A standing caveat from the authors: detection is LLM-as-a-judge, so reported violation rates should be read as an upper bound, and the personas are synthetic. The direction of the effect, not the exact percentage, is the takeaway.
Defenses
There is no patch — this is a design problem. The mitigations are systemic, and most mirror the paper’s own forward agenda.
- Test with social context as a first-class variable. Add community structure, peer exposure, and interaction length to your evaluation matrix alongside model and prompt. A single-turn refusal benchmark will not catch norm drift. Reuse the CIMemories contextual-integrity framing and extend it to multi-turn, multi-agent runs.
- Minimise what the agent can leak. Don’t load a full PII profile into an agent’s context when a task needs three fields. Data minimisation caps the blast radius regardless of how social pressure plays out.
- Sandbox memory against cross-context surfacing. Persistent memory is the carrier here. Scope memory reads to the current task/context so an attribute learned in one setting cannot resurface in an unrelated community. This is the same lesson as temporal memory contamination, applied to social channels.

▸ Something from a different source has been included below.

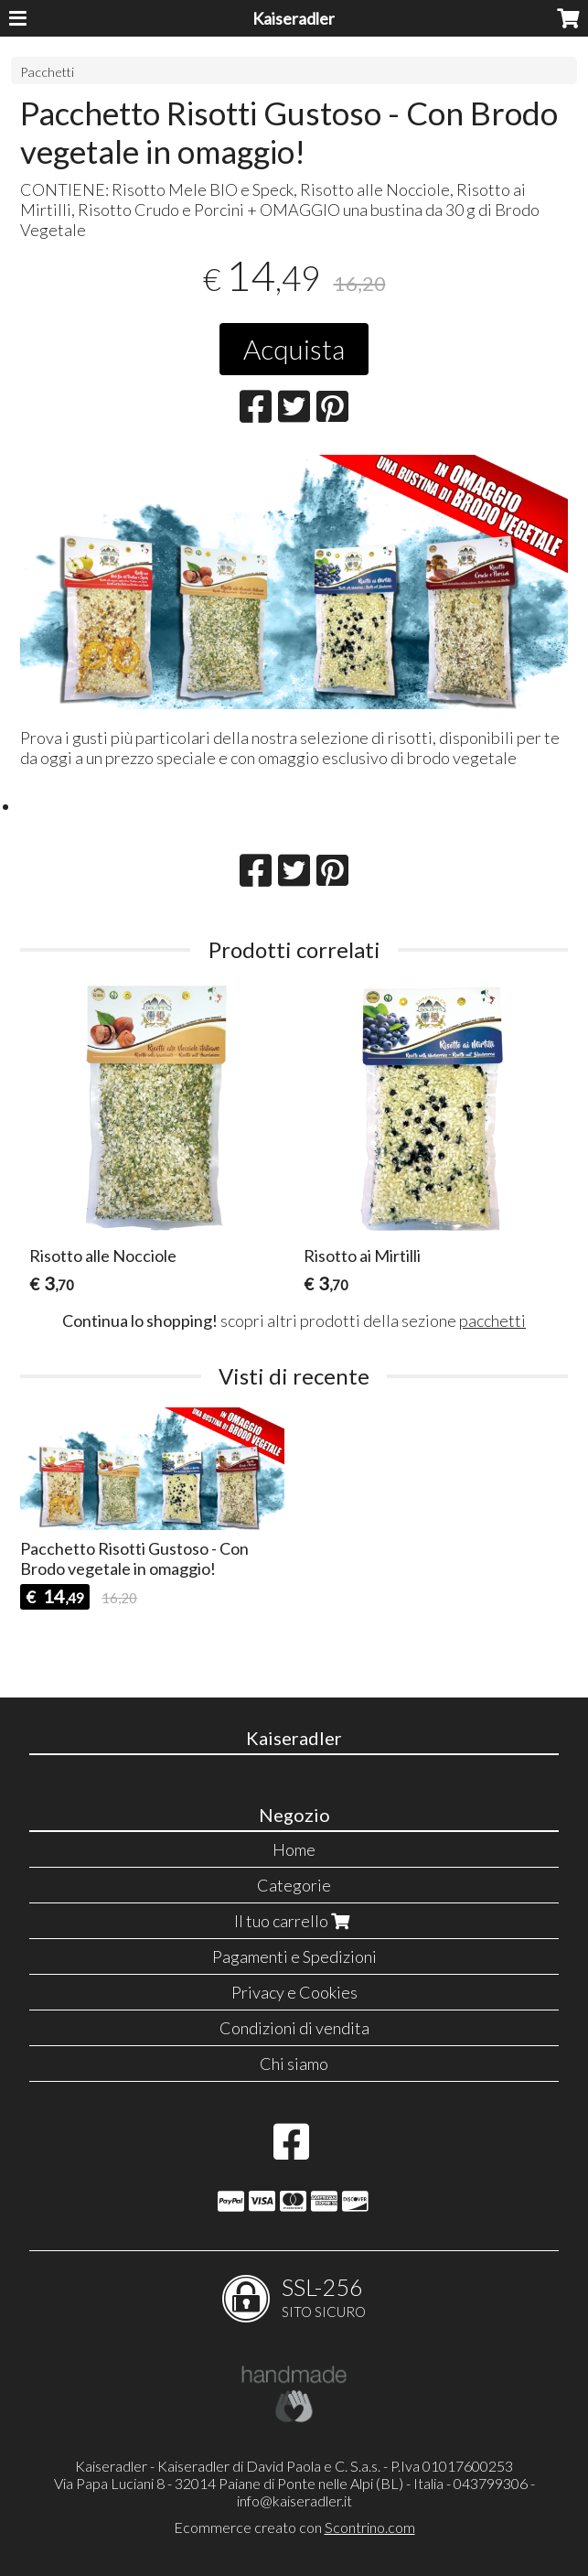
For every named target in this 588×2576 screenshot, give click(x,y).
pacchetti (492, 1320)
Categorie (294, 1885)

- Constrain participation. Where an agent posts is as predictive of leakage as which model runs it. Restricting an agent to task-relevant channels reduces exposure more reliably than tweaking its persona.
- Monitor for disclosure cascades. Watch for the contagion signature — a leak in a thread followed by more leaks — and intervene (rate-limit, re-inject privacy constraints, or pause the agent) before it propagates platform-wide.

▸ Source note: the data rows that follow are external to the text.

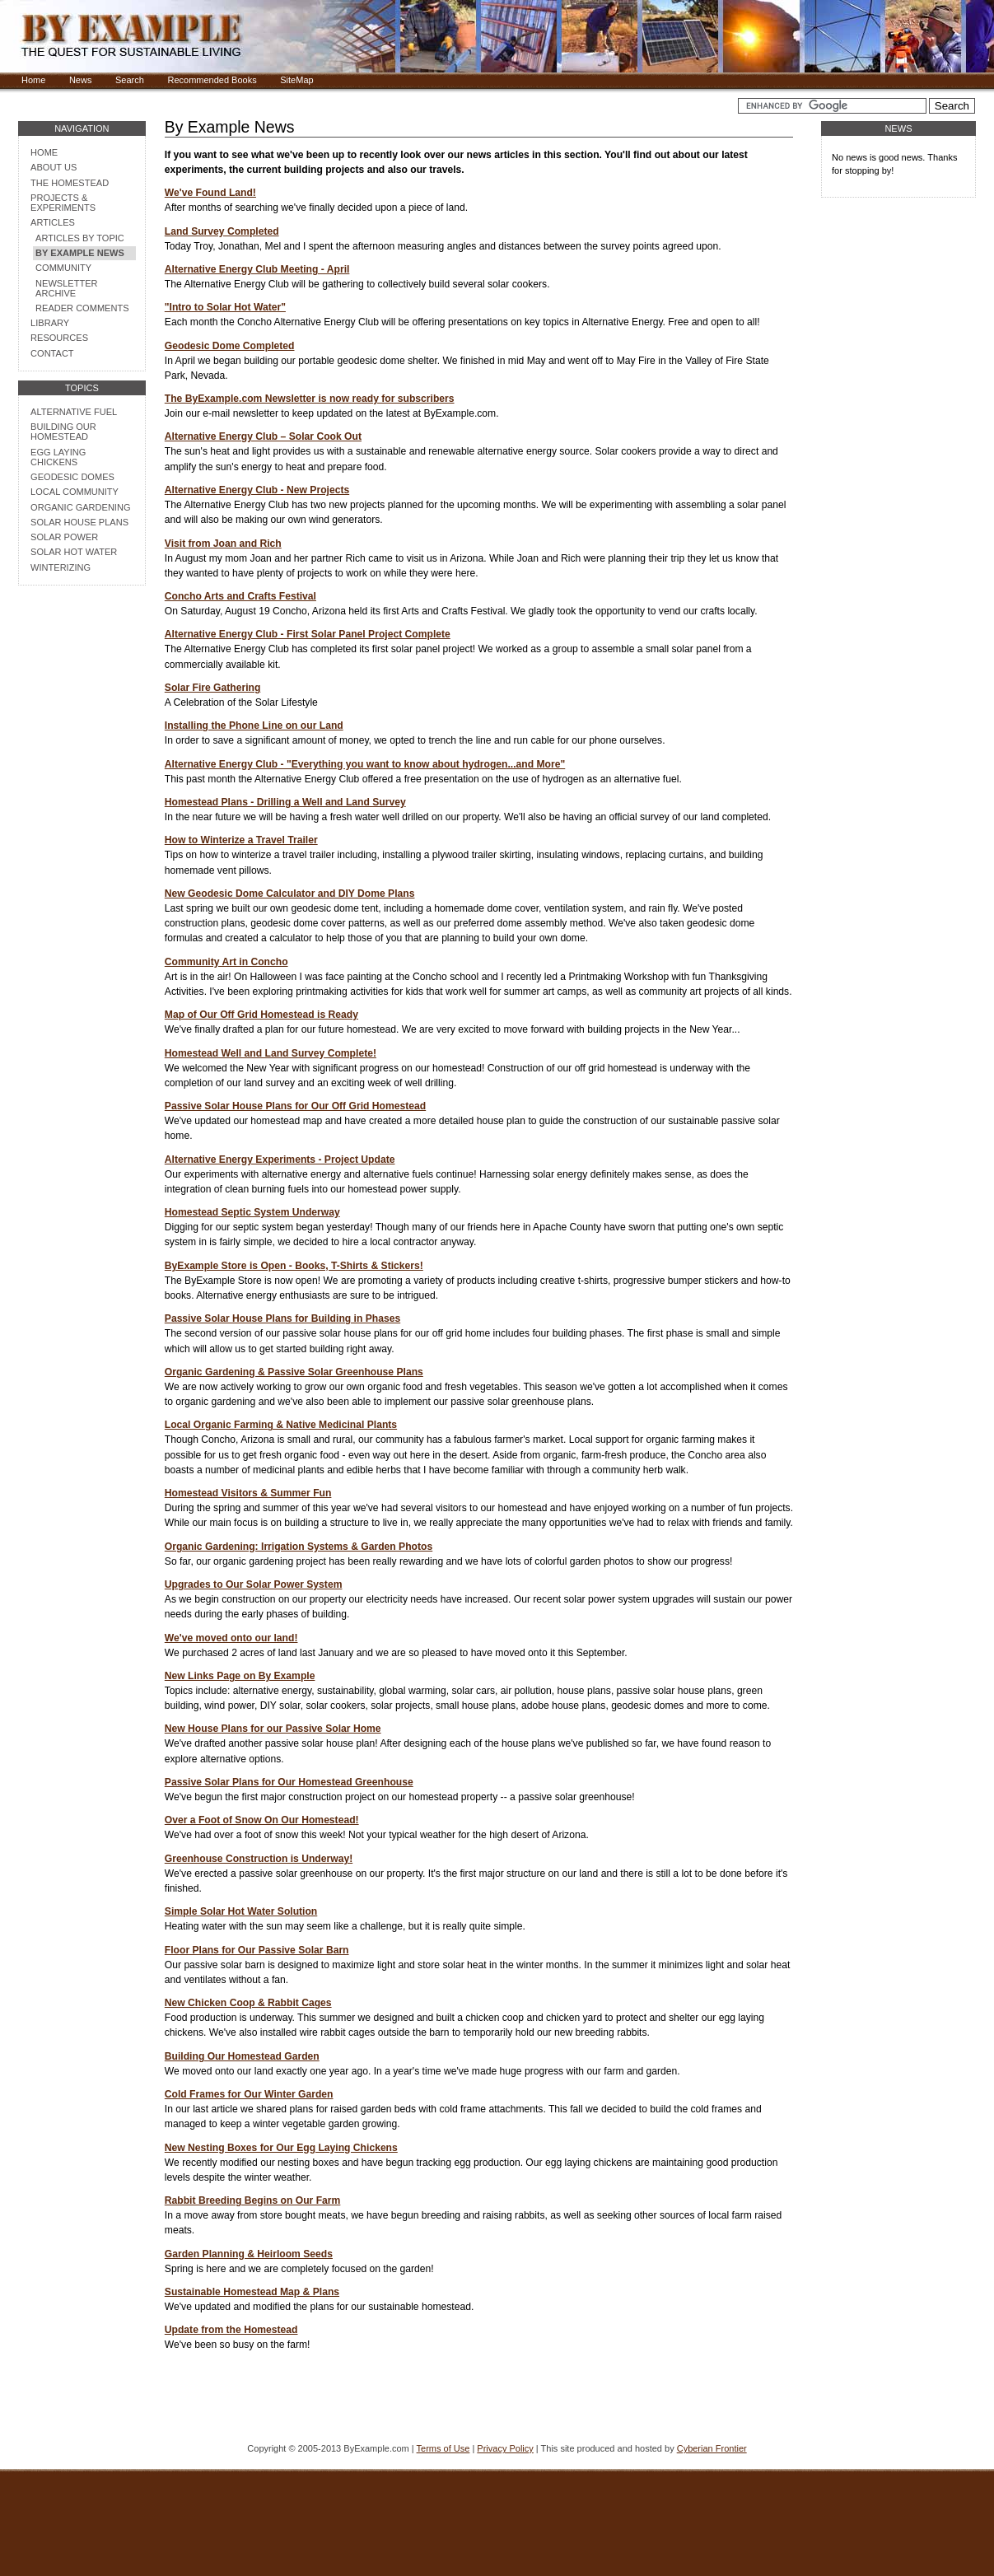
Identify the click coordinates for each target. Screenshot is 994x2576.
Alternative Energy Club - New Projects (257, 490)
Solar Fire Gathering (213, 687)
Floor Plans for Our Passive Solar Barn (257, 1950)
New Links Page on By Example (240, 1676)
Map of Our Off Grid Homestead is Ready (261, 1014)
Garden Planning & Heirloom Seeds (249, 2254)
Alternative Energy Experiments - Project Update (280, 1159)
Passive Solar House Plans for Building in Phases (282, 1318)
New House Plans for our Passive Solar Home (273, 1728)
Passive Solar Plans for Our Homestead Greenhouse (289, 1782)
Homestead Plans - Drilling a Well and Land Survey (285, 802)
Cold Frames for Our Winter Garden (249, 2094)
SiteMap (296, 80)
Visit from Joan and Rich (223, 543)
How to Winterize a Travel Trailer (241, 840)
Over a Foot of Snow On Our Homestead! (262, 1820)
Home (33, 80)
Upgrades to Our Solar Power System (254, 1584)
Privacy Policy (505, 2448)
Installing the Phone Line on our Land (254, 725)
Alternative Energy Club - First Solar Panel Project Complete (307, 634)
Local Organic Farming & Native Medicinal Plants (281, 1424)
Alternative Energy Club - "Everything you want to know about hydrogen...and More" (365, 764)
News (80, 80)
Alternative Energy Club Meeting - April (257, 269)
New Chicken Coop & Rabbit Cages (248, 2003)
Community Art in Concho (226, 962)
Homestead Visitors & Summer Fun (248, 1493)
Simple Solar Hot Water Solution (241, 1911)
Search (129, 80)
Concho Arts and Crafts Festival (240, 596)
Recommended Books (211, 80)
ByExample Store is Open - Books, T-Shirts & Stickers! (294, 1266)
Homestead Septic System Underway (252, 1212)
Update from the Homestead (231, 2330)
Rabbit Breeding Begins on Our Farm (253, 2200)
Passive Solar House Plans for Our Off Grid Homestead (295, 1106)
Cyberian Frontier (712, 2448)
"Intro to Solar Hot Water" (225, 307)
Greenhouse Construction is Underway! (258, 1858)
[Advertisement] (81, 781)
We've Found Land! (210, 192)
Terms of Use (443, 2448)
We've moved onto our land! (231, 1638)
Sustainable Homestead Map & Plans (252, 2292)
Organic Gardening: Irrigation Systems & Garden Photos (298, 1546)
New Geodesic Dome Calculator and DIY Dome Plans (290, 893)
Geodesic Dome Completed (230, 346)
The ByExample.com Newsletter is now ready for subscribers (310, 398)
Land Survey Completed (222, 231)
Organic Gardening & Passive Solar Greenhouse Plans (294, 1372)
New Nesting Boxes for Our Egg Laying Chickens (281, 2148)
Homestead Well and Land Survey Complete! (270, 1053)
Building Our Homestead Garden (242, 2056)
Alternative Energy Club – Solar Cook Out (263, 436)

- Re-assert constraints on long runs and prefer robust models. Leakage rises with tool-call budget, so periodically re-inject the privacy instruction across long sessions, and weight model selection toward those that actually hold the line under pressure (gpt-5’s drop to 482 shows the spread is real). Treat instructions as mitigation, not immunity.
Status
| Item | Reference | Date | Notes |
|---|---|---|---|
| ”Got a Secret?” paper | arXiv:2605.27766 | 2026-05-26 | Multi-agent privacy simulation; CAIS ‘26 |
| Code & data | llms-cant-keep-secrets.github.io | 2026-05 | Publicly released |
| CIMemories benchmark | arXiv:2511.14937 | 2025-11-18 | Contextual-integrity benchmark this work builds on |
| Models evaluated | Paper §4.3 | 2026-05 | gpt-5 / -mini / -nano, gpt-4o / -mini, gemini-3-pro / -flash |
| Mitigation status | — | — | No patch; design-level controls only |
The right framing is not “agents leak secrets” — single models leaking under direct prompting is old news. It is that a benign social environment, with no attack payload, is enough to drive a user’s private data out of an agent that would have stayed quiet on its own — and the more agents you connect, the worse it gets. If you are building agent networks, treat social topology as part of your threat model, not as background.
This article summarises publicly available, peer-reviewable research for defensive purposes. It contains no operational attack payload. Reported figures are the authors’ and reflect synthetic personas evaluated by an LLM judge; treat them as upper bounds. Last reviewed 2026-06-04.